Рабочий день продолжался 10-12 часов (при 12 час. рабочем дне рабочие имели двухчасовой перерыв на еду и отдых). Однако на многих из предприятий, в которых он официально числился десятичасовым, он в действительности был значительно более продолжительным. Предприниматели вынуждали рабочих трудиться гораздо больше 10 часов для обеспечения их прожиточного минимума. К примеру, рабочие делегаты от парижских каретников на Всемирной выставке 1862 г. в Лондоне жаловались на то, что хотя их рабочий день официально числится десятичасовым, они фактически вынуждены, вследствие снижения расценок, работать 12 и 13 часов в день, чтобы свести концы с концами. Парижские шорники, согласно официальным данным, имели 10-часовой рабочий день. Но их делегаты на Всемирной выставке сообщили: «Почти все мы работаем на сдельной оплате, однако ввиду снижения расценок наш рабочий день следует исчислять 12—13 часами. Даже при этих условиях средний дневной заработок все еще далеко недостаточен». Они требовали сокращения рабочего дня до 10 часов. У жестяников Парижа ситуация была ещё хуже: официально их рабочий день длился 10 часов, но в реальности трудовой день ввиду снижения расценок продолжался 14 и 16 часов.

В провинции ситуация была ещё хуже. Рабочий день, согласно официальным данным 1860 г. составлял 11 часов действительного труда. Однако фактически он во многих случаях достигал 13—18 часов. Бывший железнодорожный рабочий Антуан Роше, автор брошюры «Человекоубийцы», вышедшей в 1871 г . в Женеве, сообщал, что рабочий день землекопов и укладчиков рельс на железной дороге Париж—Лион—Марсель составлял в конце 60-х годов 17 часов, между тем как в официальных документах он значился 10-часовым. Предприниматели, угрожая рабочим увольнением, заставляли их давать в письменном виде ложные показания, будто их рабочий день не превышает 10 часов. В шелковом производстве предместья Лиона Круа-Русс продолжительность рабочего дня также составляла 17 часов. Лионские ткачи работали 16—18 часов в день Ленточники Лиона работали 14—16 часов, не считая перерыва, сучильщицы шелка — 13 и более часов, разматывальщицы — 13—14 часов и т. д.

Жестоко эксплуатировали детей. Согласно донесениям префектов департаментов Сомма, Нор, Сарт, рабочий день детей в возрасте от 8 до 12 лет составлял 15 часов; в бумагопрядильном производстве департаментов Сена и Уаза, Марна, Об, Мез — 12 и более часов; в шелкомотальном и шелкокрутильном производстве департаментов Дром, Ардеш и др.—14-15 часов; в шерстепрядильном производстве департаментов Манш, Луара и Шер — 16 часов; в спичечном производстве департаментов Нижний Рейн, Сарт, Ланд — от 12 до 16—17 часов.

## ВЫДЕРЖКА ИЗ ДАННЫХ
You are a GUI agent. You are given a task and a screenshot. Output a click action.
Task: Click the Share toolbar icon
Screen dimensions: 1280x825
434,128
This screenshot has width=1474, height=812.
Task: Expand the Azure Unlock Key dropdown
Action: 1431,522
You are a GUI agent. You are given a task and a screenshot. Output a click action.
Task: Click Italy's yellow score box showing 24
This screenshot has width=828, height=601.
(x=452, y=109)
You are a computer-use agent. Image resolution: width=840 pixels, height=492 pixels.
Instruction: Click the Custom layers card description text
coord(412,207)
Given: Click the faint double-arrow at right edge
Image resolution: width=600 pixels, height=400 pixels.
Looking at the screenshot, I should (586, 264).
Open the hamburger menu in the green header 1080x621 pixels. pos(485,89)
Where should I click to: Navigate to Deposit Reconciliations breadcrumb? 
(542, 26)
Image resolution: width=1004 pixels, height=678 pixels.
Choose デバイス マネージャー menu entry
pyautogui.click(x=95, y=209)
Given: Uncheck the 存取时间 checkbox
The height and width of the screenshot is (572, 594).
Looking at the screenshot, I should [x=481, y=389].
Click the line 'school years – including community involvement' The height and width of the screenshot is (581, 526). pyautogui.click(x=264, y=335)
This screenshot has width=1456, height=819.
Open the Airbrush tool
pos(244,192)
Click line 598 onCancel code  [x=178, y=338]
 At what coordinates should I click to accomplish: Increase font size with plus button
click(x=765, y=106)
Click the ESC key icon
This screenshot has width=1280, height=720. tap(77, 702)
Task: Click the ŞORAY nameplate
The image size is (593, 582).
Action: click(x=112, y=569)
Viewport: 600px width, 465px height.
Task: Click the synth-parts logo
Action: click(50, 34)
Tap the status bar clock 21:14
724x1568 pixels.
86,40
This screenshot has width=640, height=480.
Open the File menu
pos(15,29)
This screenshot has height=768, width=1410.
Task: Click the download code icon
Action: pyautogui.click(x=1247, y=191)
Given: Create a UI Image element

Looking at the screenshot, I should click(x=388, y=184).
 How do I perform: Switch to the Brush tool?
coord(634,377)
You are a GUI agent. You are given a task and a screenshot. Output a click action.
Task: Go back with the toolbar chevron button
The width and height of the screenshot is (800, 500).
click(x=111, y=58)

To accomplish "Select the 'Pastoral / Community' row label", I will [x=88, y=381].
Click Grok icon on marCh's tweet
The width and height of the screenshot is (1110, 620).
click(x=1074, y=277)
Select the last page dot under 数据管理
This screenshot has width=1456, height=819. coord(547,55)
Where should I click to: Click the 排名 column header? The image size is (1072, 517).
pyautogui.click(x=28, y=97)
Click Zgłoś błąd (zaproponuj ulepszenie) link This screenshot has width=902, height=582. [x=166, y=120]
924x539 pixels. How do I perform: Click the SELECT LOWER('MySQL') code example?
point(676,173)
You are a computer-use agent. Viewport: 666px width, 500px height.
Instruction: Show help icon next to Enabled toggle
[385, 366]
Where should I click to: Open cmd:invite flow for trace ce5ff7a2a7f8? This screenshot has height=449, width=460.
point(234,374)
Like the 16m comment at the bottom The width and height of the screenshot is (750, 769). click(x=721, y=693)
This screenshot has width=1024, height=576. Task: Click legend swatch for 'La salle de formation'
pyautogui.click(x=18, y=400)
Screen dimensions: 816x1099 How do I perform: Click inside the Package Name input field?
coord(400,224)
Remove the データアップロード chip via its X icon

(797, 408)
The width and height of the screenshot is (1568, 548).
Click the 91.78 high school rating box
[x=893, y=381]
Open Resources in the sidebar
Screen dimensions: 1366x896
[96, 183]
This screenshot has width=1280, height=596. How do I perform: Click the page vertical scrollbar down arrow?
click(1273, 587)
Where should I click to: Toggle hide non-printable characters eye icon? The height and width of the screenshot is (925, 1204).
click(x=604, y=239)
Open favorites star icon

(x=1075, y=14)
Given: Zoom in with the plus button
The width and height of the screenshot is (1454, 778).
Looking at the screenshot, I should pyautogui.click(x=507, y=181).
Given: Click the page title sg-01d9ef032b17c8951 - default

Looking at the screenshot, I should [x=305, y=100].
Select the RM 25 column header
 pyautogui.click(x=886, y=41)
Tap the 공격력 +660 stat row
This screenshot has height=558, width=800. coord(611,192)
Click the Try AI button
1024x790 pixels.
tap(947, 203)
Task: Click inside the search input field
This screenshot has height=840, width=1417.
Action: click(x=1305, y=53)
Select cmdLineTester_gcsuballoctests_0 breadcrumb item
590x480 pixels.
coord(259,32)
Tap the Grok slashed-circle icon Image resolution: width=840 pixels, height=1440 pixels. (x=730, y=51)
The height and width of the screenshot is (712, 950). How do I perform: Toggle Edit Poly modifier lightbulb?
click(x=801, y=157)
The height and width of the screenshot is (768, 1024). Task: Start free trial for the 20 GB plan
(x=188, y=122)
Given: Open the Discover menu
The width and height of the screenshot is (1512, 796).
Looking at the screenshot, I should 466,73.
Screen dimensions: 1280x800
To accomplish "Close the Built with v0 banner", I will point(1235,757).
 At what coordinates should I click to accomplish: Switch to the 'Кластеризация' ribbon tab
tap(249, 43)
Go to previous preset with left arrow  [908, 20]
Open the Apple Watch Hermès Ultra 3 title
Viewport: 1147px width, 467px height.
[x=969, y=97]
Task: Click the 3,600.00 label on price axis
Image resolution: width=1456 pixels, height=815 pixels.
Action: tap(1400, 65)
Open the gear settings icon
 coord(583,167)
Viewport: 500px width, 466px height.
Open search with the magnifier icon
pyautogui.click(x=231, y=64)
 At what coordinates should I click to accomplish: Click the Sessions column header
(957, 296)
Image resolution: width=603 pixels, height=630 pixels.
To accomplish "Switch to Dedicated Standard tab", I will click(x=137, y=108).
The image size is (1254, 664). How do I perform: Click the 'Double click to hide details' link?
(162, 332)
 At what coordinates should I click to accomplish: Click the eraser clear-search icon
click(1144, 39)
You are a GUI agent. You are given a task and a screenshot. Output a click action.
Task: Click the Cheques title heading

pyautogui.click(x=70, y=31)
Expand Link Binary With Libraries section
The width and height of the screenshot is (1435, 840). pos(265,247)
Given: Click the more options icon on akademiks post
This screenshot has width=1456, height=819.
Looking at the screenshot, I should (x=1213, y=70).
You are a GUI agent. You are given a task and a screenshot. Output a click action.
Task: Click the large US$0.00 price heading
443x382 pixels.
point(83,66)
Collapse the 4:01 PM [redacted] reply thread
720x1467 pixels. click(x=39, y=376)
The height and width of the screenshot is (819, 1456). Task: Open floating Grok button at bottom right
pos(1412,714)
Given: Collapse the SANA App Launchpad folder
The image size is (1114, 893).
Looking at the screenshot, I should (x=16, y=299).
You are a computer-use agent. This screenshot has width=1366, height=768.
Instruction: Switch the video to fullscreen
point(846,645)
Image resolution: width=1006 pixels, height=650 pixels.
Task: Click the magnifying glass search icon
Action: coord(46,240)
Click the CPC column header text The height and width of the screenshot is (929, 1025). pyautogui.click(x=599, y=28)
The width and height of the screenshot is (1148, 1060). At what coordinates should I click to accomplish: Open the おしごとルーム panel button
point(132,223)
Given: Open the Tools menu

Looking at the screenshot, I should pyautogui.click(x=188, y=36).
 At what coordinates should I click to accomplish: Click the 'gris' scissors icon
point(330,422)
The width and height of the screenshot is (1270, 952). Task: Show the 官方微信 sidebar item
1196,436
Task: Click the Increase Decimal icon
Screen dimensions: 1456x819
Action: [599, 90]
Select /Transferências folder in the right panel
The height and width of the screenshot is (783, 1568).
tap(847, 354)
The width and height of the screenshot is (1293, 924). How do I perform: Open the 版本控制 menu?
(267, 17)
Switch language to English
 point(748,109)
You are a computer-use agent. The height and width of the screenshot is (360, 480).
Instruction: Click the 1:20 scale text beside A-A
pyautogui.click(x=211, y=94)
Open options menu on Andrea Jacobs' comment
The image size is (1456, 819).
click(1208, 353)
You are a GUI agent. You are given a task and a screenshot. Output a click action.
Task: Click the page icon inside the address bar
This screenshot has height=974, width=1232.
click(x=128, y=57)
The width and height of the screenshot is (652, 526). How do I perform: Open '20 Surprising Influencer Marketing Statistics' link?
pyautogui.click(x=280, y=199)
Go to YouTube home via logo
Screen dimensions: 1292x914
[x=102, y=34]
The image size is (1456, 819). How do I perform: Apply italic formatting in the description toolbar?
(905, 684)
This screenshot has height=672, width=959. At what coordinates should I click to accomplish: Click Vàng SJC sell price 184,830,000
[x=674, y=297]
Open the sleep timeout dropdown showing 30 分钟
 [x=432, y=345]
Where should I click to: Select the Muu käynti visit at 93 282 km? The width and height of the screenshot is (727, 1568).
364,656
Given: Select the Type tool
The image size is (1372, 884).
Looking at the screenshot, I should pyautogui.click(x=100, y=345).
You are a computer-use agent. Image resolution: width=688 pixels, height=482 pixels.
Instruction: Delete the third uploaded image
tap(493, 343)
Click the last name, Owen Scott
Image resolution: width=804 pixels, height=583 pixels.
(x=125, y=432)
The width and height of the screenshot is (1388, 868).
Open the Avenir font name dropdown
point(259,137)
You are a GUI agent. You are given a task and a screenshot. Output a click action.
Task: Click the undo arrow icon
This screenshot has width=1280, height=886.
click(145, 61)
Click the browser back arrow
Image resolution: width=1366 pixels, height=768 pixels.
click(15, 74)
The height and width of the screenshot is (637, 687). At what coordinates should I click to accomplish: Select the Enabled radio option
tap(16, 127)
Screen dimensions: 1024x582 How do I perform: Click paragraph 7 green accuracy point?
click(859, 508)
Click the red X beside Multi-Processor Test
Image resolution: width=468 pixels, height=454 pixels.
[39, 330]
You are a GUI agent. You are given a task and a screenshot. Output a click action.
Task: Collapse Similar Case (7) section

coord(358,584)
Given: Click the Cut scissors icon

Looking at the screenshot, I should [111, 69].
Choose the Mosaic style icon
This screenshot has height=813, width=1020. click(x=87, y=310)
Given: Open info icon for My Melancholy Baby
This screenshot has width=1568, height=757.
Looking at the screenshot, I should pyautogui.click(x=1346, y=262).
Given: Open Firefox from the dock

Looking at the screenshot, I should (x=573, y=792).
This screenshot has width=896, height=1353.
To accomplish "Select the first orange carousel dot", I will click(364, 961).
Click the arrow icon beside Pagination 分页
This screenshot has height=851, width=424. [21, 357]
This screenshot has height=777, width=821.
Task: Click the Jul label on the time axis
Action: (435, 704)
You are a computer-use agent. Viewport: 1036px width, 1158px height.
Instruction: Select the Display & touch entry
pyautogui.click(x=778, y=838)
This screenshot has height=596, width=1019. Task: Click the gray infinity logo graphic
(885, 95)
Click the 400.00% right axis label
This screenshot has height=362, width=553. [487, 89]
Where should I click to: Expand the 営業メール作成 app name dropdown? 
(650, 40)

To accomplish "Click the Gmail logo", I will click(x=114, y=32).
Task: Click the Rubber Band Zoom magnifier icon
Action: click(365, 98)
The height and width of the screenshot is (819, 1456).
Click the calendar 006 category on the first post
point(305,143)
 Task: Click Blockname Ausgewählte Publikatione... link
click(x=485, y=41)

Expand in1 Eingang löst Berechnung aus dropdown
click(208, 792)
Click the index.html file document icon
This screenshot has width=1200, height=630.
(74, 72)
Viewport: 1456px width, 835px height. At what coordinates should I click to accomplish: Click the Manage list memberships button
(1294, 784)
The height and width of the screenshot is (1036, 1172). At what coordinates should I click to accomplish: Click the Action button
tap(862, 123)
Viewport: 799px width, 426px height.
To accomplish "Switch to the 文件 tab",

## ЗАДАНИЯ
1. Ответьте на вопросы по фрагменту документа:
(a) Сколько часов в день фактически работали жестяники Парижа?
(b) Какова была продолжительность рабочего дня землекопов и укладчиков рельс на железной дороге Париж—Лион—Марсель в конце 60-х годов?
(c) Сколько часов составлял рабочий день детей от 8 до 12 лет по донесениям префектов департаментов Сомма, Нор, Сарт?
2. Перепишите из фрагмента документа отрывок, начиная со слов «Жестоко эксплуатировали детей.» и продолжая до слов «до 16—17 часов.» включительно.
3. Изложите в виде списка абзац фрагмента документа, начинающийся словами «В провинции ситуация была ещё хуже», сохранив его основные факты.

## ОТВЕТЫ ПО ПОРЯДКУ
1.
(a) 14 и 16 часов.
(b) 17 часов.
(c) 15 часов.

2.
Жестоко эксплуатировали детей. Согласно донесениям префектов департаментов Сомма, Нор, Сарт, рабочий день детей в возрасте от 8 до 12 лет составлял 15 часов; в бумагопрядильном производстве департаментов Сена и Уаза, Марна, Об, Мез — 12 и более часов; в шелкомотальном и шелкокрутильном производстве департаментов Дром, Ардеш и др.—14-15 часов; в шерстепрядильном производстве департаментов Манш, Луара и Шер — 16 часов; в спичечном производстве департаментов Нижний Рейн, Сарт, Ланд — от 12 до 16—17 часов.

3.
- В провинции ситуация была хуже: по официальным данным 1860 г. рабочий день составлял 11 часов действительного труда, фактически же часто достигал 13—18 часов.
- На железной дороге Париж—Лион—Марсель в конце 60-х годов рабочий день землекопов и укладчиков рельс составлял 17 часов при официальных 10. Об этом сообщал бывший железнодорожный рабочий Антуан Роше в брошюре «Человекоубийцы» (Женева, 1871).
- Под угрозой увольнения предприниматели заставляли рабочих письменно давать ложные показания о 10-часовом рабочем дне.
- В шелковом производстве предместья Лиона Круа-Русс рабочий день составлял 17 часов.
- Лионские ткачи работали 16—18 часов в день.
- Ленточники Лиона работали 14—16 часов, не считая перерыва.
- Сучильщицы шелка работали 13 и более часов.
- Разматывальщицы работали 13—14 часов.